▶ **VORLIEGENDER TEXT**:

——————————

HL Dok 6.3.11.
Verhörprotokolle Carl Flach; Darmstadt 18. und 20. Juli 1837

Im Herbst 1834. machte ich eine Reise nach Darmstadt, in wessen Auftrag weiß ich nicht mehr, ich glaube Weyprechts. Es sollte hier eine Presse zu verkaufen seyn, die ich erhandeln sollte. Dr. Jucho, den ich besuchte und dem ich die Sache mittheilte, gab mir ein Briefchen an einen gewissen Heusser in einer Buchdruckerei hier in Darmstadt, welche letztere sich in der nach der katholischen Kirche führenden Straße von dem Großherzogl. Palais rechts befindet. Heusser sagte mir, sie sey noch nicht fertig, der Preiß würde ohngefähr 100 fl. dafür seyn. Hier lernte ich den Färber Kahlert kennen durch beide Koch, Wiener und Nievergelder. Ich war mit Wiener und Koch auf dem Jagdschloß Kranichstein, im Museum und der Bildergallerie und logirte im Gasthaus zum Prinzen Carl. Kahlert wurde auch davon benachrichtigt, daß die Presse angeschafft werden solle. Sie sollte verfertigt werden von einem hiesigen Maschinenfabrikanten, der, soviel ich meine, Jordan heißt. Ein junger Mensch, den ich des Morgens bei Kahlert fand, dessen Name mir aber unbekannt ist, sollte namentlich die Presse für sich kaufen, um sie alsdann an uns abzugeben. Bei meiner letzten Reise nach Darmstadt, wo ich mit der Chaise von Drescher nach Frankfurt fuhr und dort in der „Stadt Darmstadt“ logirte, hatte ich von Becker den Auftrag, 600 fl. Geld, die in Darmstadt liegen sollten, in Empfang zu nehmen. Koch bezeichnete mir das Haus eines Advocaten, zu dem ich ging und mit demselben über die 600 fl. sprach. Wie der Name des Advocaten ist, kann ich nicht mehr sagen. Derselbe sagte mir, sobald Minnigerode und Zeuner aus dem Gefängniß befreit seyen, sollten wir ihn nur davon benachrichtigen und dann sey das Geld bereit. – Der hiesige fragliche Advocat ist ein großer Mann mit einem starken schwarzen Barte und hat, so viel ich weiß, als Freiwilliger, den Feldzug nach Frankreich mitgemacht. Sein Haus liegt vor dem Bessunger Thore, wenn man hinaus geht durch ein großes Thor in den Hof, wo als dann linker Hand die Hausthüre ist und er eine Stiege hoch wohnt.

——————————

▶ **AUFGABENSTELLUNG**: Zählen Sie alle Orte auf, an denen die aussagende Person laut dem Verhörprotokoll zusammen mit Wiener und Koch war. Die Zeilen darunter spielen hierfür keine Rolle.

▶ **VORGEGEBENE ZEILEN**:
——————————

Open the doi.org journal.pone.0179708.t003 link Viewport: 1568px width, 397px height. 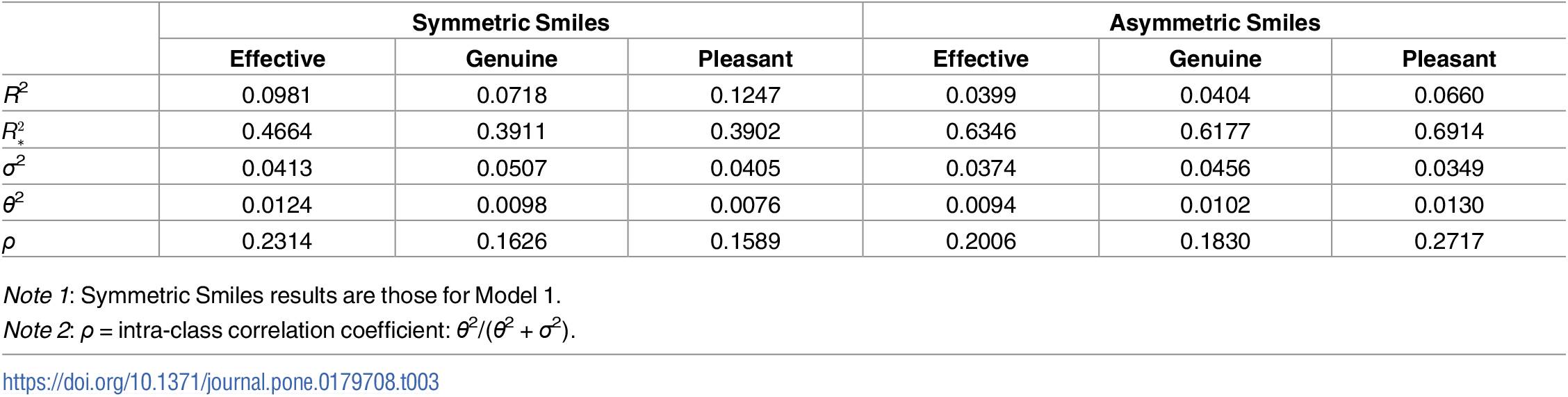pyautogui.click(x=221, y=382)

——————————

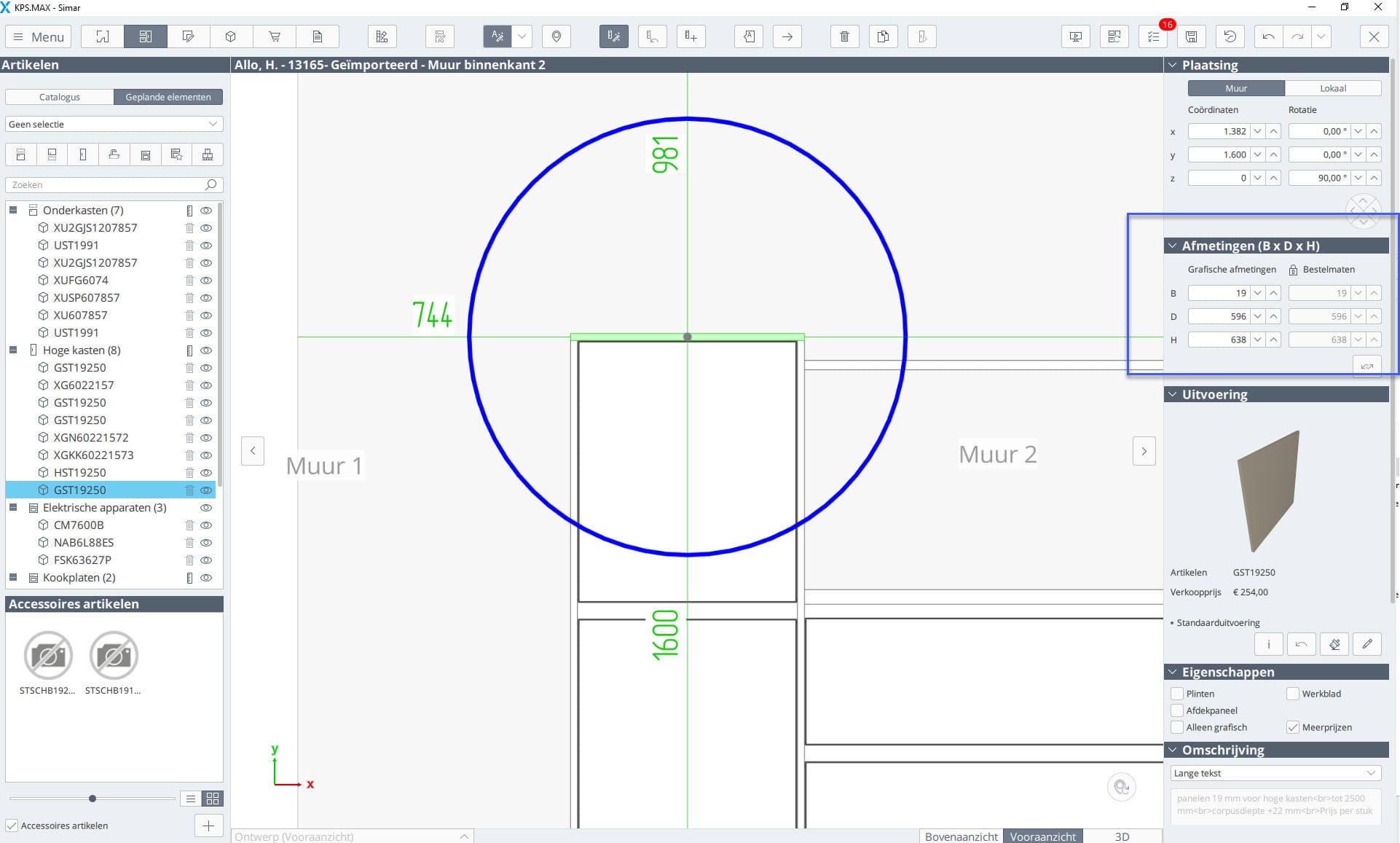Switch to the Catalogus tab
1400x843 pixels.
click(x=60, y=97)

——————————

▶ **RICHTIGE ANTWORT**: Jagdschloß Kranichstein, Museum, Bildergallerie